Google given to September to respond over charges relating to its mobile OS
Alphabet’s smaller Browser and Mobile subsidiary, Google, has been granted an extra six weeks to prepare its upcoming response to charges laid out by the European Union that it has abused its dominant position in the mobile phone market to squeeze out smaller rivals.
The move comes after the tech giant found itself under increased scrutiny back in April when European Commission antitrust regulators took issue with the Search giant over its insistence that mobile phone manufacturers pre-install Google Chrome and Google Search before they would be allowed access to other Google Apps and services.
Regulators are concerned that such requirements could negatively affect choice for consumers and reduce competition even further in a market that Google absolutely dominates.
Commission spokesman Ricardo Cardoso said:
“The Commission has agreed to extend Google’s deadline to respond to its Statement of Objections concerning Android and its applications until September 7th.
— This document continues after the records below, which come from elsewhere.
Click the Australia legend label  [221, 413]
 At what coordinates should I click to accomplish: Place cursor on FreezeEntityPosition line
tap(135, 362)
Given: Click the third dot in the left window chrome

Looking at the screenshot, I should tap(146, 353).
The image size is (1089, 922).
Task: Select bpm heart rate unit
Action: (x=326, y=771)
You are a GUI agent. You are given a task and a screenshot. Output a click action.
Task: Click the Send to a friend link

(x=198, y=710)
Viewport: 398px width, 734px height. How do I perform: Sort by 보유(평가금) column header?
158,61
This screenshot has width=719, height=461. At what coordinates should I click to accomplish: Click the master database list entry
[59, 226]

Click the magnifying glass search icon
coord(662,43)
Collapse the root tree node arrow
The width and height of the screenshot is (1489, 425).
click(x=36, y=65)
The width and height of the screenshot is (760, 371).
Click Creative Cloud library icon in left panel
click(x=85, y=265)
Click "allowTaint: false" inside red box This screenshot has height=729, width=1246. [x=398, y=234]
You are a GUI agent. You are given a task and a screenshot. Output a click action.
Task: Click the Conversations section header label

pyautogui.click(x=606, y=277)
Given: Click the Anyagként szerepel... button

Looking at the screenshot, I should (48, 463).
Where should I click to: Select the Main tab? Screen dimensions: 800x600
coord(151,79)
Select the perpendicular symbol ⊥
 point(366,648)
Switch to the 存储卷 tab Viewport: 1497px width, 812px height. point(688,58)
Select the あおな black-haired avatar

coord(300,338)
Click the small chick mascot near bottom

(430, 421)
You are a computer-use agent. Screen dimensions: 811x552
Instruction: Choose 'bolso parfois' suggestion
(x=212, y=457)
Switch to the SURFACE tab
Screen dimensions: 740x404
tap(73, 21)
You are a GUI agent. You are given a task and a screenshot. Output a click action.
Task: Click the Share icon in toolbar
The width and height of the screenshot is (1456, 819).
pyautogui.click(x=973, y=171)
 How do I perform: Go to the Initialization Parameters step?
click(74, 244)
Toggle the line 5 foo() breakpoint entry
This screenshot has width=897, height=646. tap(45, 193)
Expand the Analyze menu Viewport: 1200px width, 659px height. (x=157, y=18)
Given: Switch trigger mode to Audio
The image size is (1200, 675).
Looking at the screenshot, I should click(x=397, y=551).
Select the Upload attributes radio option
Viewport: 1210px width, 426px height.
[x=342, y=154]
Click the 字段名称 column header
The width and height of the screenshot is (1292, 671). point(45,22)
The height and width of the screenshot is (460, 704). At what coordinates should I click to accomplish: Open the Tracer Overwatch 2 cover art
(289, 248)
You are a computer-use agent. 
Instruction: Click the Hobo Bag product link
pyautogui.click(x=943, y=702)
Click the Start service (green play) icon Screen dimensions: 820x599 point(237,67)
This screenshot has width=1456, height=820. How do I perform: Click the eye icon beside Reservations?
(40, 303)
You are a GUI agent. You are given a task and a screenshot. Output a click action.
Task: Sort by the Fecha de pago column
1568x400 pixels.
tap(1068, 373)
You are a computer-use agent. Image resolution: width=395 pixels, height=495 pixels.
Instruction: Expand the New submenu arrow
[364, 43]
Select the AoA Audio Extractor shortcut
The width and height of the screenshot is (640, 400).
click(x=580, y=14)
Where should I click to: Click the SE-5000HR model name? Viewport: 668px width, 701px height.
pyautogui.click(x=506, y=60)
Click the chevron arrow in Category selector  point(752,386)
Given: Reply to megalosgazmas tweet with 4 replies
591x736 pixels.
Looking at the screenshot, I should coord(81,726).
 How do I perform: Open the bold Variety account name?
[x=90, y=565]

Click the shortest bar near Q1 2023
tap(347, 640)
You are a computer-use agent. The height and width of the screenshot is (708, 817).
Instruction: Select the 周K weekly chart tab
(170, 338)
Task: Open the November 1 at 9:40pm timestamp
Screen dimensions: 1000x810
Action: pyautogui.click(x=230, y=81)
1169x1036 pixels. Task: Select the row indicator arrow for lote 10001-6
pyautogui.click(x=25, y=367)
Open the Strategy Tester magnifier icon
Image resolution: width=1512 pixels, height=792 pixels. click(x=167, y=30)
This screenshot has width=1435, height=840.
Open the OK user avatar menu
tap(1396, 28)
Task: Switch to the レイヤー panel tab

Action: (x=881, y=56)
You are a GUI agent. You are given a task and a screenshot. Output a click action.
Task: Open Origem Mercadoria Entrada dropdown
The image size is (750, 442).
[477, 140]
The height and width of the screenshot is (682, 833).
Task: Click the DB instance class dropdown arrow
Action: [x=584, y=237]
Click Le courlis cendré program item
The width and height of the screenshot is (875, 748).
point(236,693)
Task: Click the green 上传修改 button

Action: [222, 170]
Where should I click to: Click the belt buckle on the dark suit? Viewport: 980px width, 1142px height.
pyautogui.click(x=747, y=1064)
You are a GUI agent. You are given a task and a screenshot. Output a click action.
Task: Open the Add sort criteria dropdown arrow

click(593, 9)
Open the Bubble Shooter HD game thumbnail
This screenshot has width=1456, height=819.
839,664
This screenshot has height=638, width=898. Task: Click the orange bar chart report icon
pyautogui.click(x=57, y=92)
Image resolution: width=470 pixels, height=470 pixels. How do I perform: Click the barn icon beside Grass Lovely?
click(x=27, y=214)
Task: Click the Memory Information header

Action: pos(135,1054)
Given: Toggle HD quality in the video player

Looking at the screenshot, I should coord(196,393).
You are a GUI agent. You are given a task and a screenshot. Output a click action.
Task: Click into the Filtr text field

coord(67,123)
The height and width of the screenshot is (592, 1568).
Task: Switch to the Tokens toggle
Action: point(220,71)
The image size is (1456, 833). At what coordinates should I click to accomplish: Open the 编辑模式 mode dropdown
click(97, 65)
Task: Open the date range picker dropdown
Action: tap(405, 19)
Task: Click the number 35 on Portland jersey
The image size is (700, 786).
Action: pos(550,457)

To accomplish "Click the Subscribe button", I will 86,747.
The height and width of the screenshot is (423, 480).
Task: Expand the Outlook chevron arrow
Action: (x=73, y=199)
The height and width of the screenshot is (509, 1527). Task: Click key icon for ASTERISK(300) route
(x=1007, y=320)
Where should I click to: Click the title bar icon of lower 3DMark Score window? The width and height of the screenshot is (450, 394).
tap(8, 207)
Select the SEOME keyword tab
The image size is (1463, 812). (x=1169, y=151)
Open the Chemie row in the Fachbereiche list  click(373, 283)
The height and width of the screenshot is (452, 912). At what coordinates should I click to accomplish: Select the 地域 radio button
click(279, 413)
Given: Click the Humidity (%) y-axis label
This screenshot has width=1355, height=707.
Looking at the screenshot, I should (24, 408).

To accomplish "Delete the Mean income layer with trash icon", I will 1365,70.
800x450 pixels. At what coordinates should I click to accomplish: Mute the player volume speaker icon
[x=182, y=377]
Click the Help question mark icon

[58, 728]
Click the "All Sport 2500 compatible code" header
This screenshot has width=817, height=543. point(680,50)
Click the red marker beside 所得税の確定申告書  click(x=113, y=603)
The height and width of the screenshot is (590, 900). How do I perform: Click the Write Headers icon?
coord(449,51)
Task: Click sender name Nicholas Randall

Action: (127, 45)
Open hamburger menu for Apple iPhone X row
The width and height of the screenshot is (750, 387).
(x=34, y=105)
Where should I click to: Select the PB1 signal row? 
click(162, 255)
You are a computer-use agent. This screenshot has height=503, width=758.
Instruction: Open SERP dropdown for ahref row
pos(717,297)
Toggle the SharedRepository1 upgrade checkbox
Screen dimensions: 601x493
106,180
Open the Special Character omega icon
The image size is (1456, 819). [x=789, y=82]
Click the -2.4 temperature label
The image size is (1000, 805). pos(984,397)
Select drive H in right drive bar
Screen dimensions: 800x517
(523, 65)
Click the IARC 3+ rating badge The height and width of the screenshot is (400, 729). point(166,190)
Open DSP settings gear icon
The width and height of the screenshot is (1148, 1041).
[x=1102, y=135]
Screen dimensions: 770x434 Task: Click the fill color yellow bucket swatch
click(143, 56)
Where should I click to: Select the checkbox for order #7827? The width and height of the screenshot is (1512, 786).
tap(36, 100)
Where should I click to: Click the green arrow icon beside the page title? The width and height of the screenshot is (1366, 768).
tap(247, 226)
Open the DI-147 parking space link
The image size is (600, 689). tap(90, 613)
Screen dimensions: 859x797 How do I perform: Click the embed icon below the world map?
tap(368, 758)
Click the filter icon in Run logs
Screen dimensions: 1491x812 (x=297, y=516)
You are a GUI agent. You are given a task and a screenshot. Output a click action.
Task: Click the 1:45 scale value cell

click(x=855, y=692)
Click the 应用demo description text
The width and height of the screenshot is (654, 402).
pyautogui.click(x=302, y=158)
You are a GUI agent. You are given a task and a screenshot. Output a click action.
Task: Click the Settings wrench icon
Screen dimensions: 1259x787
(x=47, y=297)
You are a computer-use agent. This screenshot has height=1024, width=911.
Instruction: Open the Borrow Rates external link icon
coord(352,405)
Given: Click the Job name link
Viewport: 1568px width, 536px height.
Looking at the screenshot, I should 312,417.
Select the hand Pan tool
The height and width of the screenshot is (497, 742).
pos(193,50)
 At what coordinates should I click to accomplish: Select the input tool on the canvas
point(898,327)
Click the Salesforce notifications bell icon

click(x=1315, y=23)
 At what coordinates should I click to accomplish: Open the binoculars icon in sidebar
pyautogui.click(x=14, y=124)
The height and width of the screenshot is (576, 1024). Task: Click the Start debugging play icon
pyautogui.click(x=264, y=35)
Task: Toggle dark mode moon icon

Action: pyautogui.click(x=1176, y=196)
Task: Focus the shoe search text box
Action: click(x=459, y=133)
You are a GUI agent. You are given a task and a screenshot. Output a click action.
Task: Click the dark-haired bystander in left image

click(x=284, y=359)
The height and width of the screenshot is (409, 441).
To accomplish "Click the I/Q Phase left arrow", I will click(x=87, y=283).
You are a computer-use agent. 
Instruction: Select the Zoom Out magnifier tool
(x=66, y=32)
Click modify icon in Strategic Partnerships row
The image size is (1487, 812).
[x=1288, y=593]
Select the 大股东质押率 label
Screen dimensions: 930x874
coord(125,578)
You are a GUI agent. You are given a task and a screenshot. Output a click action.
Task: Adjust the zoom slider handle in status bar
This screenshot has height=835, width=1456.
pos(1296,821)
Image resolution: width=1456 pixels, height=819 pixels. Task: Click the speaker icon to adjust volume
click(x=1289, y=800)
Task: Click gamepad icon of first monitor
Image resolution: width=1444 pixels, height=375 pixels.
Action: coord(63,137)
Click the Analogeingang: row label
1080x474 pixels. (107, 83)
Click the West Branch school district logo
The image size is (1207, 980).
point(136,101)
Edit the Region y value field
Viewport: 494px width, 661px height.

Google asked for additional time to review the documents in the case file.”
The EU regulators had originally set a deadline of the 27th July for the company’s lawyers to make its counter argument in the case.
Should the EU decide come down against Google in its final verdict, the company could face a potential fine of over $7 billion, or be forced to hand over 10% of its total global revenue.
Google is also facing off against the EU on other issues as well.
The European Commission regulators are also arguing that the US headquartered business is too dominant with its internet search capabilities, accusing them of deliberately undercutting other competitors by prioritizing its own services before others, most notably, Google Shopping.
Google has denied that it has abused its dominant position, and is said to be set to defend its position robustly.